Segmentation fault Openmp in loop C++

Question

I'm trying to parallelize a for loop in C++. The idea is that given an array of asteroids, I calculate the gravity force the asteroids create between them. Each asteroid has its mass and position.

I want to parallelize this loop, but the problem is that there is a segmentation fault when a thread want to access to any asteroid that is used by another thread to calculate the force.

this is my code:

    //For each asteroid calculate forzes acting 
    for(unsigned long j=0; j<asteroids.size(); j++){
        vector<double>forces(2);
        {
        #pragma omp parallel num_threads(4)
        #pragma omp for
        //I start in x instead of 0 to avoid redundance calculation
        for(unsigned long x=j; x <asteroids.size(); x++){
            //Avoid calculations on itself
            if(asteroids[j].getX() != asteroids[x].getX() && asteroids[j].getY() != asteroids[x].getY()){
                forces = asteroids[j].calculateAsteroidMov(asteroids[x], gravity, dmin);
            }
            asteroids[x].invertForze(forces[0], forces[1]);
        }
        }

        for(unsigned long j=0; j<asteroids.size(); j++){
            asteroids[j].updatePosition(t, width, height); 
        }
    }

And here is the calculateAstoidMov is:

std::vector<double> Asteroid::calculateAsteroidMov(Asteroid neighbour, double gravity, double dmin){
    //Distance between 
    double xdist = x - neighbour.getX();
    double ydist = y - neighbour.getY();
    double dist = sqrt( xdist*xdist + ydist*ydist );
    double xforze = 0; 
    double yforze = 0;

    if(dist > dmin){
        double slope = ydist / xdist;
        if(slope > 1 || slope < -1){
            slope -= trunc(slope);
        }

        double alfa = atan(slope);

        xforze = ((gravity * mass * neighbour.getMass()) / (dist*dist));
        yforze = ((gravity * mass * neighbour.getMass()) / (dist*dist));

        if(xforze > 200){
            xforze = 200;
        }else if(yforze > 200){
            yforze = 200;
        }

        xforze *= cos(alfa);
        yforze *= sin(alfa);

        sumxforze += xforze;
        sumyforze += yforze;
    }

    std::vector<double> forces = {xforze, yforze};
    return forces;
}

And the updatePosition()

void Asteroid::updatePosition(double t,  double width, double height){
    //Spped update
    vx += (sumxforze/mass) * t;
    vy += (sumyforze/mass) * t;

    //Position update
    x += vx * t;
    y += vy * t; 
}

How I should parallelize the loop that calculate the force? I hope it is clear...

Answer 1

The problem is you write the forces vector from different threads at the same time. You can move it's declaration to the inner for loop, so concurrency will not be a problem. I also assume that, you shouldn't call the invertForze when you don't calculate forces.

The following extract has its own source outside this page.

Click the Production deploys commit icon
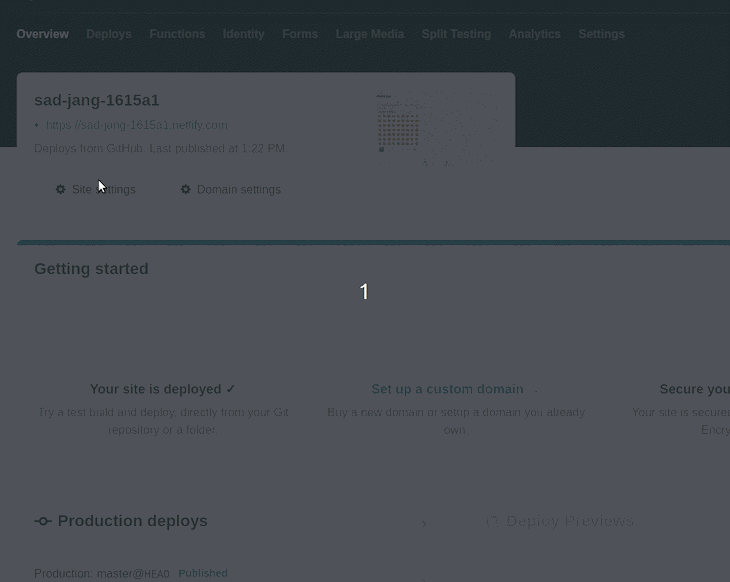 click(x=43, y=521)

for(unsigned long j=0; j<asteroids.size(); j++){
    {
        #pragma omp parallel num_threads(4)
        #pragma omp for
        //I start in x instead of 0 to avoid redundance calculation
        for(unsigned long x=j; x <asteroids.size(); x++){

            //Avoid calculations on itself
            if(asteroids[j].getX() != asteroids[x].getX() && asteroids[j].getY() != asteroids[x].getY()){            
                vector<double> forces = asteroids[j].calculateAsteroidMov(asteroids[x], gravity, dmin);
                asteroids[x].invertForze(forces[0], forces[1]);
            }
        }
    }

    for(unsigned long j=0; j<asteroids.size(); j++){
        asteroids[j].updatePosition(t, width, height);
    }
}

Answer 2

There are two ways to tackle this issue.

1. Double buffering:

Maintain two list of asteroids, one you read from, and one you write to. Many threads can safely read from the same asteroid, and you are guaranteed each thread writes to an area of memory the others don't have access to.

Depdending on what invertForze() does, this might also give you the benefit of making the whole process order-independant.

2. Simulation islands:

Break up your asteroid field into sub-fields of interacting asteroids, and paralellize on a per-island basis, instead of on a per-asteroid basis.

This is the approach most modern physics engine use, because they use the assumption that islands tend to remain the same frame after frame, but it is a lot more complicated to put into place compared to a simple double-buffered solution.